Every single entry must be reproduced precisely.

Data entries
· · · ·

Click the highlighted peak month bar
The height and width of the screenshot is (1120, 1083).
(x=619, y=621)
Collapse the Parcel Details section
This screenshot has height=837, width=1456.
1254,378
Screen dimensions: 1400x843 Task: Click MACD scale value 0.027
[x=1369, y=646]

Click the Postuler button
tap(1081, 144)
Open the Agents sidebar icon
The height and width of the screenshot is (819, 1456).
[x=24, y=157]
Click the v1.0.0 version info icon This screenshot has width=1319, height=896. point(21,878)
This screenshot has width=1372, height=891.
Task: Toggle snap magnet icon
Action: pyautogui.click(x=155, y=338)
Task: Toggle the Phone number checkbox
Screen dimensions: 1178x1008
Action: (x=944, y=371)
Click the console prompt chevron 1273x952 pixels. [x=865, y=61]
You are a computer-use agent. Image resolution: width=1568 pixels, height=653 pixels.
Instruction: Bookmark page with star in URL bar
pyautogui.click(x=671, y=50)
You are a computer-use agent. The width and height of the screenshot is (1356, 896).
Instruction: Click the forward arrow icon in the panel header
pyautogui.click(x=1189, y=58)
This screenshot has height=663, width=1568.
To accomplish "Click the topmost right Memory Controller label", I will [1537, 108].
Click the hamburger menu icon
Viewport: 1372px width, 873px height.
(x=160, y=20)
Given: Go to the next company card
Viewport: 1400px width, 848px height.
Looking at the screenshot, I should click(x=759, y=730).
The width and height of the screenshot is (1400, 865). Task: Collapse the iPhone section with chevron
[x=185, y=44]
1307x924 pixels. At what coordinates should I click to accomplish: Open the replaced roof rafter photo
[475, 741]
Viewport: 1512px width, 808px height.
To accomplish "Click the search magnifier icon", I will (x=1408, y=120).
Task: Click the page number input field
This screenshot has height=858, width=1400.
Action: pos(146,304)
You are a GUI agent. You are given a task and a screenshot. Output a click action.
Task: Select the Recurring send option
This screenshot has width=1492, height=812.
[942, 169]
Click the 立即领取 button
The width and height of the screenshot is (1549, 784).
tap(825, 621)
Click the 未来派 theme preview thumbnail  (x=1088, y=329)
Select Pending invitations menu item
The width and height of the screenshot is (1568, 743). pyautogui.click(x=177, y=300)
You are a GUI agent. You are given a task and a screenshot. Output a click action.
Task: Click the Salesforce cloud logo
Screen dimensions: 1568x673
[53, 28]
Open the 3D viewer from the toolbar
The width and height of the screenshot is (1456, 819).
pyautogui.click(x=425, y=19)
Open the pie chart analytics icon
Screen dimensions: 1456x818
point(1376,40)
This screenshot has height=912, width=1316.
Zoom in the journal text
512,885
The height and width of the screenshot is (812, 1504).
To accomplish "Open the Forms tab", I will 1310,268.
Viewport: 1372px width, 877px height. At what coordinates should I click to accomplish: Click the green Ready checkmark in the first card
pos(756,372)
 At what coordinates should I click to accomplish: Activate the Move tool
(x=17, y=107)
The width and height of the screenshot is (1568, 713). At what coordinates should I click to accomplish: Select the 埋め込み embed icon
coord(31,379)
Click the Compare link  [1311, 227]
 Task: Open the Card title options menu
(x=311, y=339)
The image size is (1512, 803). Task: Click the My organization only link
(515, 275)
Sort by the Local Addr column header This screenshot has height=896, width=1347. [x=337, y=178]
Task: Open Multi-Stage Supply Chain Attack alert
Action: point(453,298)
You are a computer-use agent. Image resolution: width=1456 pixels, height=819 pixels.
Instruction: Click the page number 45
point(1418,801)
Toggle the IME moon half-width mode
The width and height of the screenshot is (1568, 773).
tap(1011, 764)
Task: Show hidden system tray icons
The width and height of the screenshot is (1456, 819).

· · · ·

PROBLEM SOLUTION>
Click the highlighted peak month bar
The height and width of the screenshot is (1120, 1083).
(x=619, y=621)
Collapse the Parcel Details section
This screenshot has height=837, width=1456.
1254,378
Screen dimensions: 1400x843 Task: Click MACD scale value 0.027
[x=1369, y=646]

Click the Postuler button
tap(1081, 144)
Open the Agents sidebar icon
The height and width of the screenshot is (819, 1456).
[x=24, y=157]
Click the v1.0.0 version info icon This screenshot has width=1319, height=896. point(21,878)
This screenshot has width=1372, height=891.
Task: Toggle snap magnet icon
Action: pyautogui.click(x=155, y=338)
Task: Toggle the Phone number checkbox
Screen dimensions: 1178x1008
Action: (x=944, y=371)
Click the console prompt chevron 1273x952 pixels. [x=865, y=61]
You are a computer-use agent. Image resolution: width=1568 pixels, height=653 pixels.
Instruction: Bookmark page with star in URL bar
pyautogui.click(x=671, y=50)
You are a computer-use agent. The width and height of the screenshot is (1356, 896).
Instruction: Click the forward arrow icon in the panel header
pyautogui.click(x=1189, y=58)
This screenshot has height=663, width=1568.
To accomplish "Click the topmost right Memory Controller label", I will [1537, 108].
Click the hamburger menu icon
Viewport: 1372px width, 873px height.
(x=160, y=20)
Given: Go to the next company card
Viewport: 1400px width, 848px height.
Looking at the screenshot, I should click(x=759, y=730).
The width and height of the screenshot is (1400, 865). Task: Collapse the iPhone section with chevron
[x=185, y=44]
1307x924 pixels. At what coordinates should I click to accomplish: Open the replaced roof rafter photo
[475, 741]
Viewport: 1512px width, 808px height.
To accomplish "Click the search magnifier icon", I will (x=1408, y=120).
Task: Click the page number input field
This screenshot has height=858, width=1400.
Action: pos(146,304)
You are a GUI agent. You are given a task and a screenshot. Output a click action.
Task: Select the Recurring send option
This screenshot has width=1492, height=812.
[942, 169]
Click the 立即领取 button
The width and height of the screenshot is (1549, 784).
tap(825, 621)
Click the 未来派 theme preview thumbnail  (x=1088, y=329)
Select Pending invitations menu item
The width and height of the screenshot is (1568, 743). pyautogui.click(x=177, y=300)
You are a GUI agent. You are given a task and a screenshot. Output a click action.
Task: Click the Salesforce cloud logo
Screen dimensions: 1568x673
[53, 28]
Open the 3D viewer from the toolbar
The width and height of the screenshot is (1456, 819).
pyautogui.click(x=425, y=19)
Open the pie chart analytics icon
Screen dimensions: 1456x818
point(1376,40)
This screenshot has height=912, width=1316.
Zoom in the journal text
512,885
The height and width of the screenshot is (812, 1504).
To accomplish "Open the Forms tab", I will 1310,268.
Viewport: 1372px width, 877px height. At what coordinates should I click to accomplish: Click the green Ready checkmark in the first card
pos(756,372)
 At what coordinates should I click to accomplish: Activate the Move tool
(x=17, y=107)
The width and height of the screenshot is (1568, 713). At what coordinates should I click to accomplish: Select the 埋め込み embed icon
coord(31,379)
Click the Compare link  [1311, 227]
 Task: Open the Card title options menu
(x=311, y=339)
The image size is (1512, 803). Task: Click the My organization only link
(515, 275)
Sort by the Local Addr column header This screenshot has height=896, width=1347. [x=337, y=178]
Task: Open Multi-Stage Supply Chain Attack alert
Action: point(453,298)
You are a computer-use agent. Image resolution: width=1456 pixels, height=819 pixels.
Instruction: Click the page number 45
point(1418,801)
Toggle the IME moon half-width mode
The width and height of the screenshot is (1568, 773).
tap(1011, 764)
Task: Show hidden system tray icons
The width and height of the screenshot is (1456, 819).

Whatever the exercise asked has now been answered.